Vulcan
by Haiza Tyri
Summary: Sherlock Holmes thinks he is a sociopath. In reality, he's more like a Vulcan. NOT a Star Trek crossover, despite the title. Final sequel to "Archenemy," "Not Your Housekeeper," and "Conscience." Rated T for discussions of drugs and suicide.
1. I am a rock

**Author's note: This is the final group of drabbles in my Mycroft/Sherlock series comprising "Archenemy" (http:/www . fanfiction . net/s/6459881/1/Archenemy), "Not Your Housekeeper" (http:/www . fanfiction . net/s/6484644/1/Not_Your_Housekeeper), and "Conscience" (http:/www . fanfiction . net/s/6489370/1/Conscience).  
My drabbles are always exactly 100 words.  
The chapter titles are from Paul Simon's song "I Am A Rock, I Am An Island."**

**

* * *

**

_I am a rock _

Life is a swirl, intoxicating, fascinating, frightening. There is so much going on, so much to take in and figure out, too much to comprehend at once. People moving like blurs, talking, interacting, emoting, noise and noise. It's too much for a little boy to take, so sometimes he goes for days without talking to anyone, as if his own silence can make everyone else's noise more comprehensible.

The only way to make it all make sense is to categorize it, to understand the little, discrete parts. Then maybe the whole will coalesce into a complete image, clear and comprehensible.


	2. A rock feels no pain

_A rock feels no pain  
_

He sometimes wondered, until the day he chose to stop wondering, why Daddy didn't love him. He loved Mycroft, but then, Mycroft was good. But Sherlock had something better than that: he was intelligent. Of course, Mycroft was intelligent too, so Sherlock fell behind again. Always behind Mycroft, younger, shorter, skinnier, quieter, more wary of people, weirder.

Mycroft loved him, of course, in his didactic, bossy, older-brother way, but it wasn't enough. Perhaps there was something about him that made him not good enough for Daddy's love. That was always a possibility. He just had to make himself not care.


	3. Don't talk of love

_Don't talk of love_

He's sobbing helplessly and his brother is gently holding him and nothing has ever felt so good or so frightening.

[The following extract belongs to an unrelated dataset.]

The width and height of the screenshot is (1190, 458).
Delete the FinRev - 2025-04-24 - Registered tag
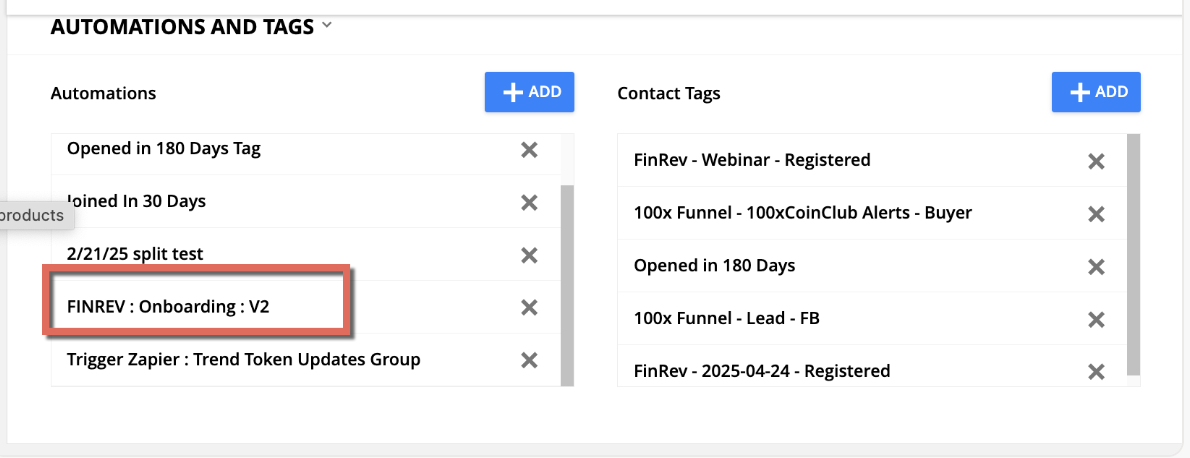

He's not crying about Daddy's death: he won't miss him. He's crying because he's afraid of the tidal wave he always knew was coming, the moment when all the emotion around and inside of him will crash down upon him. He has always feared it. It's there, ready to crush him, all contained in the sympathetic arm around him. The only way to oppose it is to deny it, hide it, lock it behind walls. He pushes away from Mycroft.


	4. Friendship causes pain

_Friendship causes pain_

"Oi! Weirdo!"

He stared at the boys. He knew them, four boys from his neighborhood, one his own age, three slightly older. One prodded the younger one.

"Go on, then."

Slightly red-faced, the boy allowed himself to be pushed forward. "You're a weirdo, Sherlock. That's what my dad says. He says there's something wrong with you."

The older boys laughed, and they all ran away as Sherlock just stood staring after them. He'd known that boy, played with him, showed him things. He'd dared to think they were friends. But it didn't matter. It couldn't matter. He locked it away.


	5. Shielded in my armour

_Shielded in my armour_

_Sociopath._ "Incapable of real human attachment to another." "Appears to be incapable of any true emotions."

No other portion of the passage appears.